Entries shown:
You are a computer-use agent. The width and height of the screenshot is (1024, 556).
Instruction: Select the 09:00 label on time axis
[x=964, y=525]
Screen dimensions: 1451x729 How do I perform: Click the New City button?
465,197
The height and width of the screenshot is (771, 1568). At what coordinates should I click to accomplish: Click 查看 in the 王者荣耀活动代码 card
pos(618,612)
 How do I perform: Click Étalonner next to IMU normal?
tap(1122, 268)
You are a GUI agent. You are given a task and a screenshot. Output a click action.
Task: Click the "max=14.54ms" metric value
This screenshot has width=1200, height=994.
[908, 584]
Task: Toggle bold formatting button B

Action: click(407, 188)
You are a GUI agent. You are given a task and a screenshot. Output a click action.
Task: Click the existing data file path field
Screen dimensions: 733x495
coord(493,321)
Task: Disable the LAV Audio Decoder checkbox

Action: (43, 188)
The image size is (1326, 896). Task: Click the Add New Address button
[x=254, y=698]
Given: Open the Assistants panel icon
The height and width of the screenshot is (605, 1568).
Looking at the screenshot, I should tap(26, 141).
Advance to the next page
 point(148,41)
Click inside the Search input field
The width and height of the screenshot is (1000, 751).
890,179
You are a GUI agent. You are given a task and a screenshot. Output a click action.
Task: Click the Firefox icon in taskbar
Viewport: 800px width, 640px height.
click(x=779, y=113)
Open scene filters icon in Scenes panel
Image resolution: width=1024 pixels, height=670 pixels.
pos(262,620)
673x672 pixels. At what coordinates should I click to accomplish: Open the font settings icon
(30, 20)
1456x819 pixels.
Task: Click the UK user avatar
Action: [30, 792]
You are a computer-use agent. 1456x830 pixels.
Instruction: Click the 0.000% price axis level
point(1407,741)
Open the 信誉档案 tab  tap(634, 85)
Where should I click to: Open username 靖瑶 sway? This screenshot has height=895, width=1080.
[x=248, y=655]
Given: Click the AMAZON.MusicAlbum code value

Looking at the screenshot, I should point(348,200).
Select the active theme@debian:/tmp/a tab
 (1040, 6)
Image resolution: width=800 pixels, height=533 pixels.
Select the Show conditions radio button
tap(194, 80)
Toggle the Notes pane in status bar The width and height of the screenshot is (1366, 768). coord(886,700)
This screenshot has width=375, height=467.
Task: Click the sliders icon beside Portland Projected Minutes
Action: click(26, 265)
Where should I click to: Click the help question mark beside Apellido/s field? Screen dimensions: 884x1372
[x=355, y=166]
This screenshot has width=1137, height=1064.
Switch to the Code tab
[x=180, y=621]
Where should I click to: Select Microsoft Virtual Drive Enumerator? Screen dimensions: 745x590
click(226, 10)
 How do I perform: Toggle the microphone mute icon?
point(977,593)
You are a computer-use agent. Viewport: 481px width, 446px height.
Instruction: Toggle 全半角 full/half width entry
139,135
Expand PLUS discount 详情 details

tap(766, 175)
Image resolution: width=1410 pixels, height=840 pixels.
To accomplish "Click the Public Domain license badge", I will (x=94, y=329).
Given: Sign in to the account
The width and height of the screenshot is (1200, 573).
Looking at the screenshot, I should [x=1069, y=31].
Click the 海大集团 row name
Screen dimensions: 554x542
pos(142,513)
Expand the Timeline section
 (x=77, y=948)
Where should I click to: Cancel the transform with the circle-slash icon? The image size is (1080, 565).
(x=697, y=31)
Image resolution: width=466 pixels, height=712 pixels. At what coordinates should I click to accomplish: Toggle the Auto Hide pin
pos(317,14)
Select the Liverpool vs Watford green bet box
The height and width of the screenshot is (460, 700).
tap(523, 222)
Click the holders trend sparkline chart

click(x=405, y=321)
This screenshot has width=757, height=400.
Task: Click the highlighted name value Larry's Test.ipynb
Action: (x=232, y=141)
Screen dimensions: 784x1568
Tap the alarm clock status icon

Instruction:
Can you reproduce every line of the records above, word for word and in the same order?

Solution below:
You are a computer-use agent. The width and height of the screenshot is (1024, 556).
Instruction: Select the 09:00 label on time axis
[x=964, y=525]
Screen dimensions: 1451x729 How do I perform: Click the New City button?
465,197
The height and width of the screenshot is (771, 1568). At what coordinates should I click to accomplish: Click 查看 in the 王者荣耀活动代码 card
pos(618,612)
 How do I perform: Click Étalonner next to IMU normal?
tap(1122, 268)
You are a GUI agent. You are given a task and a screenshot. Output a click action.
Task: Click the "max=14.54ms" metric value
This screenshot has width=1200, height=994.
[908, 584]
Task: Toggle bold formatting button B

Action: click(407, 188)
You are a GUI agent. You are given a task and a screenshot. Output a click action.
Task: Click the existing data file path field
Screen dimensions: 733x495
coord(493,321)
Task: Disable the LAV Audio Decoder checkbox

Action: (43, 188)
The image size is (1326, 896). Task: Click the Add New Address button
[x=254, y=698]
Given: Open the Assistants panel icon
The height and width of the screenshot is (605, 1568).
Looking at the screenshot, I should tap(26, 141).
Advance to the next page
 point(148,41)
Click inside the Search input field
The width and height of the screenshot is (1000, 751).
890,179
You are a GUI agent. You are given a task and a screenshot. Output a click action.
Task: Click the Firefox icon in taskbar
Viewport: 800px width, 640px height.
click(x=779, y=113)
Open scene filters icon in Scenes panel
Image resolution: width=1024 pixels, height=670 pixels.
pos(262,620)
673x672 pixels. At what coordinates should I click to accomplish: Open the font settings icon
(30, 20)
1456x819 pixels.
Task: Click the UK user avatar
Action: [30, 792]
You are a computer-use agent. 1456x830 pixels.
Instruction: Click the 0.000% price axis level
point(1407,741)
Open the 信誉档案 tab  tap(634, 85)
Where should I click to: Open username 靖瑶 sway? This screenshot has height=895, width=1080.
[x=248, y=655]
Given: Click the AMAZON.MusicAlbum code value

Looking at the screenshot, I should point(348,200).
Select the active theme@debian:/tmp/a tab
 (1040, 6)
Image resolution: width=800 pixels, height=533 pixels.
Select the Show conditions radio button
tap(194, 80)
Toggle the Notes pane in status bar The width and height of the screenshot is (1366, 768). coord(886,700)
This screenshot has width=375, height=467.
Task: Click the sliders icon beside Portland Projected Minutes
Action: click(26, 265)
Where should I click to: Click the help question mark beside Apellido/s field? Screen dimensions: 884x1372
[x=355, y=166]
This screenshot has width=1137, height=1064.
Switch to the Code tab
[x=180, y=621]
Where should I click to: Select Microsoft Virtual Drive Enumerator? Screen dimensions: 745x590
click(226, 10)
 How do I perform: Toggle the microphone mute icon?
point(977,593)
You are a computer-use agent. Viewport: 481px width, 446px height.
Instruction: Toggle 全半角 full/half width entry
139,135
Expand PLUS discount 详情 details

tap(766, 175)
Image resolution: width=1410 pixels, height=840 pixels.
To accomplish "Click the Public Domain license badge", I will (x=94, y=329).
Given: Sign in to the account
The width and height of the screenshot is (1200, 573).
Looking at the screenshot, I should [x=1069, y=31].
Click the 海大集团 row name
Screen dimensions: 554x542
pos(142,513)
Expand the Timeline section
 (x=77, y=948)
Where should I click to: Cancel the transform with the circle-slash icon? The image size is (1080, 565).
(x=697, y=31)
Image resolution: width=466 pixels, height=712 pixels. At what coordinates should I click to accomplish: Toggle the Auto Hide pin
pos(317,14)
Select the Liverpool vs Watford green bet box
The height and width of the screenshot is (460, 700).
tap(523, 222)
Click the holders trend sparkline chart

click(x=405, y=321)
This screenshot has width=757, height=400.
Task: Click the highlighted name value Larry's Test.ipynb
Action: (x=232, y=141)
Screen dimensions: 784x1568
Tap the alarm clock status icon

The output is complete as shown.